* **WHAT YOU ARE ASKED TO DO**: So long as no pictures are carried over, output the records below exactly.

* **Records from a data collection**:
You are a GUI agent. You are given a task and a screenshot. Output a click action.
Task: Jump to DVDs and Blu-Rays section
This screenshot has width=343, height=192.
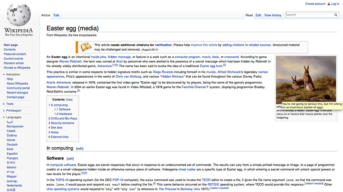click(x=63, y=118)
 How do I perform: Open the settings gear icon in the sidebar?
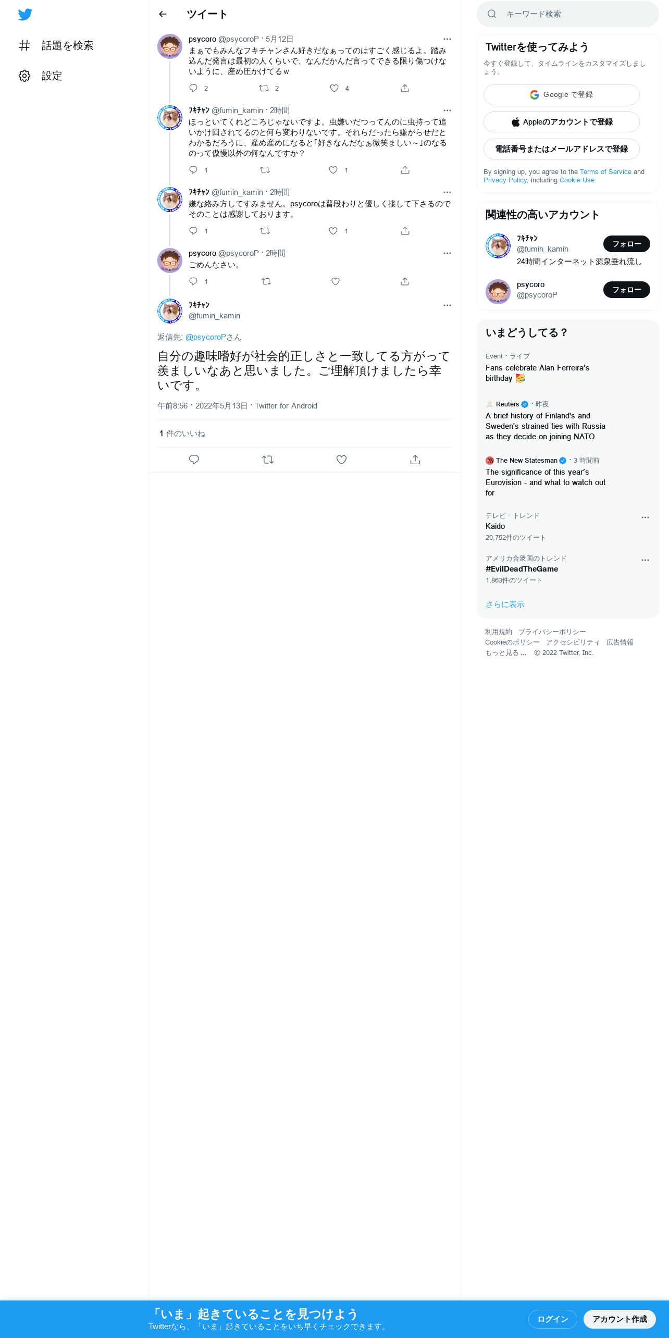click(x=24, y=76)
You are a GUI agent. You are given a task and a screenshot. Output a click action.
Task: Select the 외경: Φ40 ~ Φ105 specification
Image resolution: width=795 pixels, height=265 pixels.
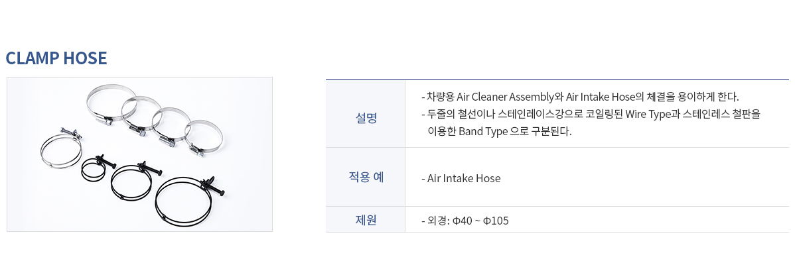[x=465, y=221]
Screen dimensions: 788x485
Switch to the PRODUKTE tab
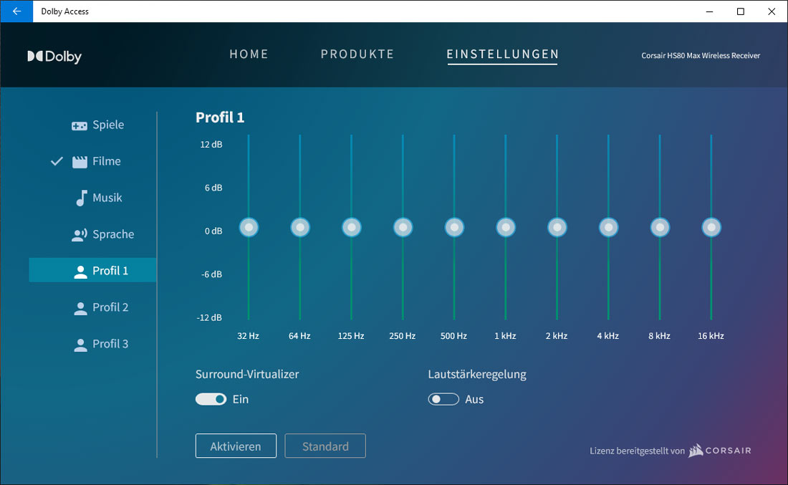pos(357,54)
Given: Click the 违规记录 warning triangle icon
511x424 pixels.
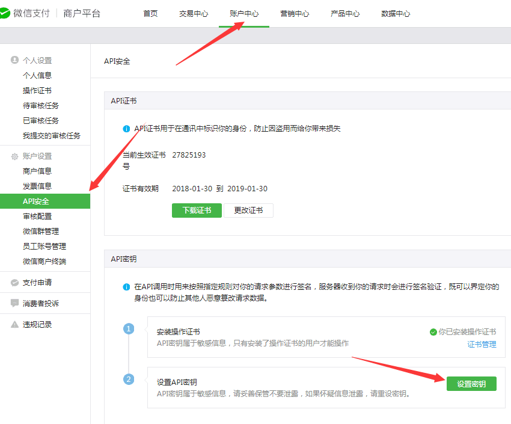Looking at the screenshot, I should pos(14,325).
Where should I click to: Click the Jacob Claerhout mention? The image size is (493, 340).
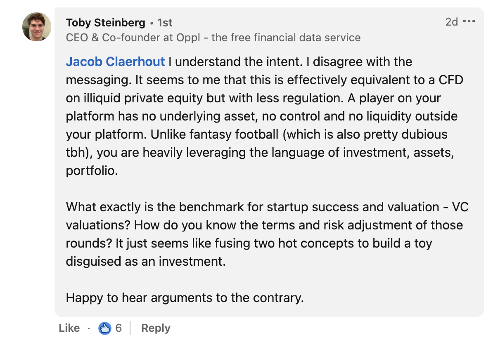[115, 61]
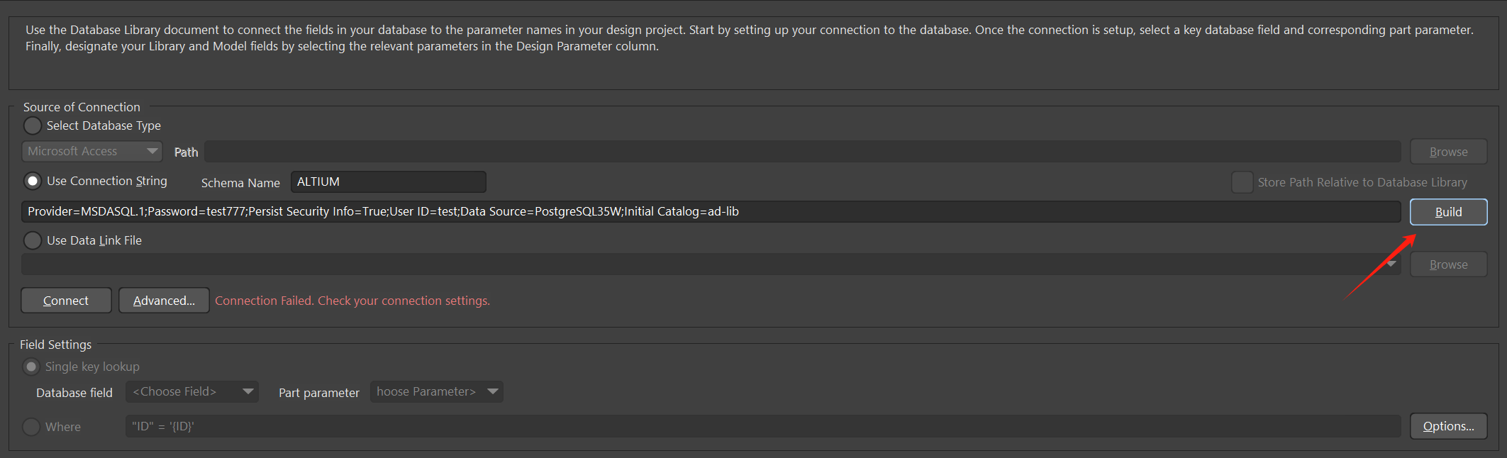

* **WORKED SOLUTION**:
You are a GUI agent. You are given a task and a screenshot. Output a click action.
Task: Jump to DVDs and Blu-Rays section
This screenshot has width=343, height=192.
click(x=63, y=118)
 How do I perform: Open the settings gear icon in the sidebar?
click(x=24, y=76)
You are a GUI agent. You are given a task and a screenshot. Output a click action.
Task: Select the 외경: Φ40 ~ Φ105 specification
Image resolution: width=795 pixels, height=265 pixels.
[x=465, y=221]
Screen dimensions: 788x485
Switch to the PRODUKTE tab
pos(357,54)
Given: Click the 违规记录 warning triangle icon
511x424 pixels.
Looking at the screenshot, I should pos(14,325).
Where should I click to: Click the Jacob Claerhout mention? The image size is (493, 340).
[115, 61]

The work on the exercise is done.